#### PROVIDED TEXT
Bottled water is a premium product these days in Australia. According to consumer group Choice, you can pay upwards of $3.88 a litre for bottled water, while a litre of tap water in Sydney costs a fraction of a cent.
As per current prices, water costs twice as much as premium grade unleaded petrol, is more expensive than premium milk and costs as much as soft drink. It is also estimated that over time, the costs can add up. If you drink two litres of bottled water a day, consumers could be looking at costs of $2,800 a year.
Pure, natural and healthy. The “clever and powerful” marketing of bottled water has led to Australians buying record amounts at prices far higher than for milk or petrol.
About 5.3 million Australians above 14 years of age said they drank bottled water in an average week in 2015, an 8 per cent increase on the previous year’s figure, according to market research firm Roy Morgan.

#### INFORMATION SHOWN
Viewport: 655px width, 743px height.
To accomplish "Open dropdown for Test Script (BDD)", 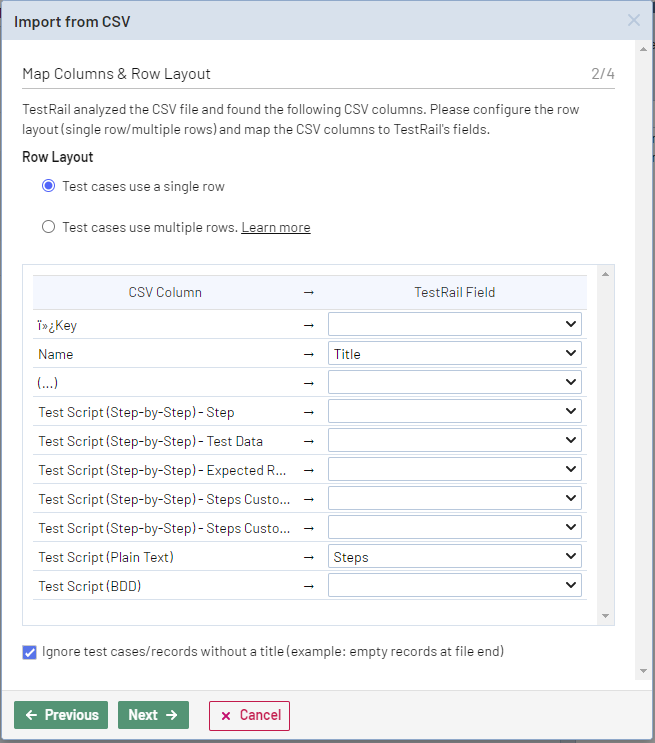I will pyautogui.click(x=454, y=586).
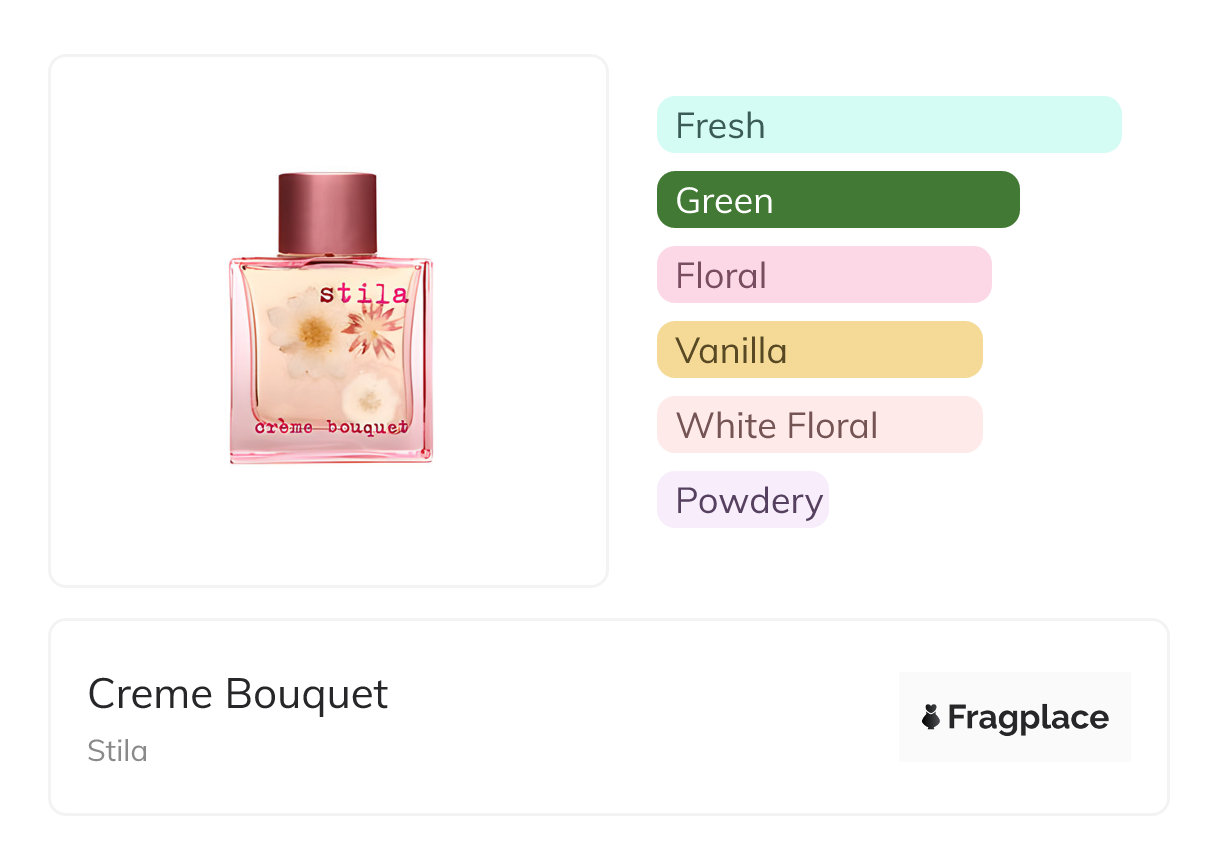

#### SET TASKS
**a.** From the bottled water piece, copy the stretch from "Bottled water is" through "of $2,800 a year.".
**b.** Answer these from the bottled water piece:
(i) According to Choice, how much can you pay per litre for bottled water?
(ii) What could drinking two litres of bottled water a day cost in a year?
(iii) About how many Australians above 14 said they drank bottled water in an average week in 2015?
**c.** Go on with the bottled water piece, picking up after its final sentence.

#### REPLIES
**a.**
Bottled water is a premium product these days in Australia. According to consumer group Choice, you can pay upwards of $3.88 a litre for bottled water, while a litre of tap water in Sydney costs a fraction of a cent.
As per current prices, water costs twice as much as premium grade unleaded petrol, is more expensive than premium milk and costs as much as soft drink. It is also estimated that over time, the costs can add up. If you drink two litres of bottled water a day, consumers could be looking at costs of $2,800 a year.

**b.**
(i) Upwards of $3.88 a litre.
(ii) $2,800 a year.
(iii) About 5.3 million.

**c.**
Senior marketing lecturer, Gary Mortimer, at the Queensland University of Technology, said “labelling imagery of snow-capped mountains and rainforests made consumers link bottled water with purity and nature and conclude it is superior to tap.”
As per reports, shoppers are forking out $3 a litre for Mount Franklin and $8 a litre for Voss, while milk and petrol sit below $1.50 a litre. The cost of a 600ml Mount Franklin is comparable to 1000 litre of Sydney tap water. Many taste tests have shown most consumers can’t taste the difference between bottled and tap.
With clever Marketing strategies, Mount Franklin is majorly referred to women, with the bottle has the waistline of a woman, and it’s usually sold in a size that women can comfortably carry in their handbag.
In comparison to Mount Franklin, Pump is quite masculine, with a cap that is more robust and rigid, because men like to tend to carry the bottle from the cap.
Geoff Parker, chief executive of the Australian Beverages Council said, “the marketing push began 10 years ago, with the growing interest in health and fitness and demand for a convenient, zero-calorie drink.”
He also mentioned, “labelling imagery, such as rainforests, springs, and glaciers, was an important way for producers to convey the “inherent nature and quality” of the product.” “Bottled water doesn’t compete with tap water, it competes with every other commercial beverage it shares shelf space with, whether that’s in a vending machine, convenient store fridge, or on a supermarket shelf,” he said.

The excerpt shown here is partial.